Botnets may be deployed in several ways. The presentation by Alomari et al. (2012) suggests that there are three main forms of botnets: IRC, Web, and P2P. The way bots are controlled by their owners determines the kind. Here we break down the two most popular types and show you some instances of the tools used for each.
Figure 7 Botnet based DDoS Attack
IRC-based Botnets: Internet Relay Chat is a text-based system for internet instant chat. It can link thousands of customers via several servers and features a client-server architecture. An attacker can command bots using valid IRC ports by taking use of IRC channels as handlers. Since there is usually a lot of activity on IRC servers, it's easy for an attacker to hide and spread malware through file sharing. By login onto the IRC server, attackers may view the list of all accessible bots, rather than keeping a list locally at their site. IRC botnets rely on a centralised command and control (C&C) infrastructure, which has one big drawback: servers might be a single point of failure. The elimination of the botnet is possible if the defender manages to seize control and command servers. Trinity v3 and Kaiten are two popular botnets that use IRC to perform distributed denial of service attacks. One of Trinity v3's well-known features is its ability to execute UDP flood attacks, while another is Kaiten's reputation for successfully executing TCP SYN, ACK, NUL, & PUSH+ACK assaults.
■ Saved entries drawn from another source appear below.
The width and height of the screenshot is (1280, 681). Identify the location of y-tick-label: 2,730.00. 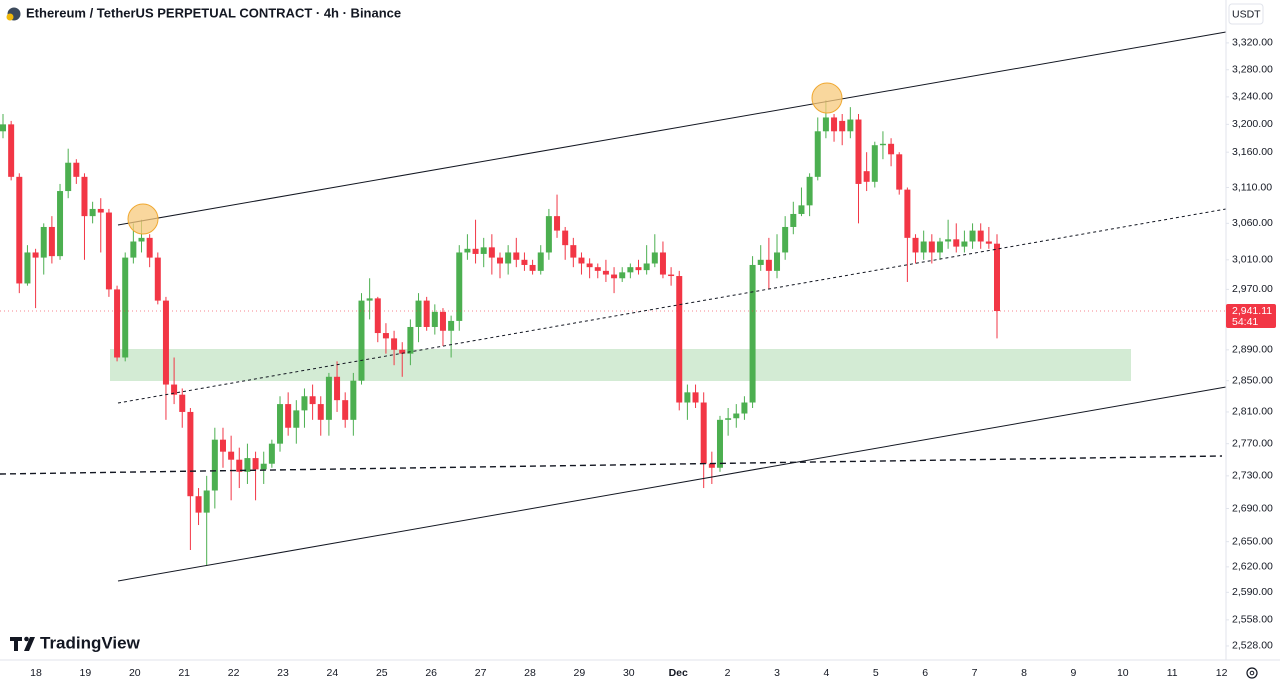
(1252, 476).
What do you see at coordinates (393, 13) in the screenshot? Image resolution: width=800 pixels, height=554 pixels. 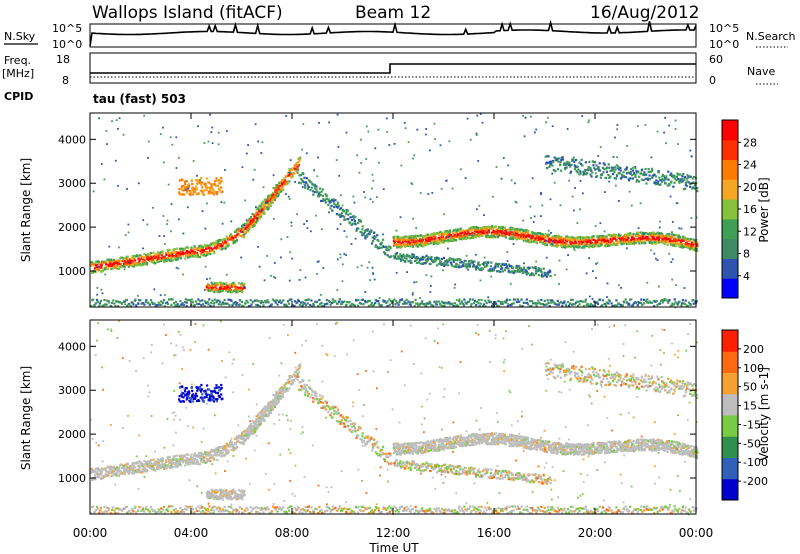 I see `beam-title: Beam 12` at bounding box center [393, 13].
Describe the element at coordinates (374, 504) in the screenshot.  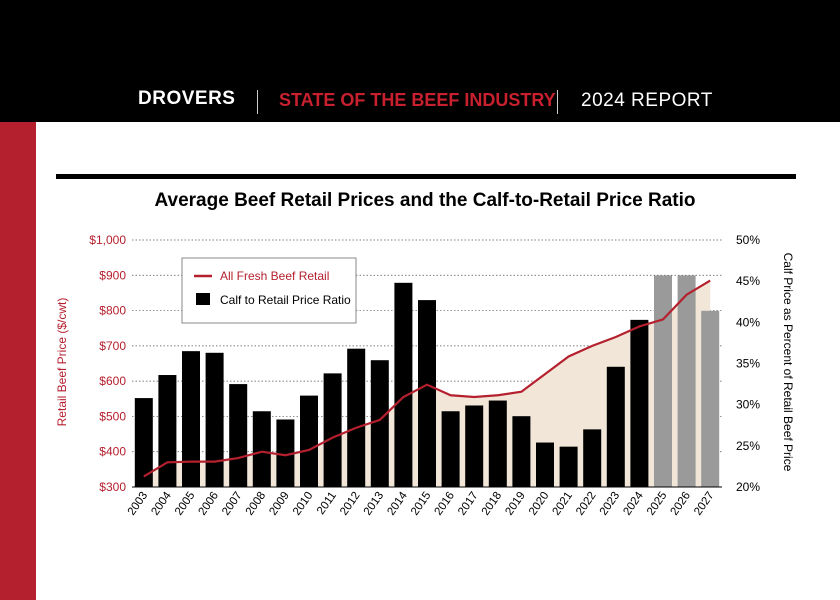
I see `x-tick-label: 2013` at that location.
Web-based Botnets: The term "HTTP based botnet" describes a botnet in which the command-and-control messages are sent via the HTTP. The use of HTTP for communication makes it more difficult to trace back to the command-and-control structure. In contrast to botnets that rely on Internet Relay Chat (IRC), web-based botnets don't keep in touch with a central server; instead, each web bot periodically uses web requests to obtain the instructions. When communicating with web-based bots, complex PHP scripts encrypt data sent over the HTTP (port 80) or HTTPS (port 443) protocols. Because they can blend in with real HTTP traffic, web-based botnets are inherently more stealthy than botnets based on IRC. Three popular and extensively utilised web-based botnet programs are BlackEnergy, Low-Orbit Tonne Cannon (LOIC) 4, and Aldi. Whenever necessary, the tool's destructive capabilities may wipe out the infected hosts by corrupting all of the data on the hard disc.
CONCLUSION
In conclusion, cloud computing offers immense benefits in terms of scalability, cost-effectiveness, and flexibility, making it a critical technology in the digital transformation of businesses. However, the adoption of cloud services also introduces new security risks and attack vectors that must be carefully managed. The shared, multi-tenant nature of cloud infrastructures makes them susceptible to various attacks, including data breaches, insider threats, DoS attacks, and insecure APIs. While cloud service providers implement a range of security measures such as encryption, identity management, and network protection, these efforts must be continuously updated to counter evolving threats. Additionally, collaboration between cloud providers and users is essential for securing sensitive data and maintaining the integrity and availability of services.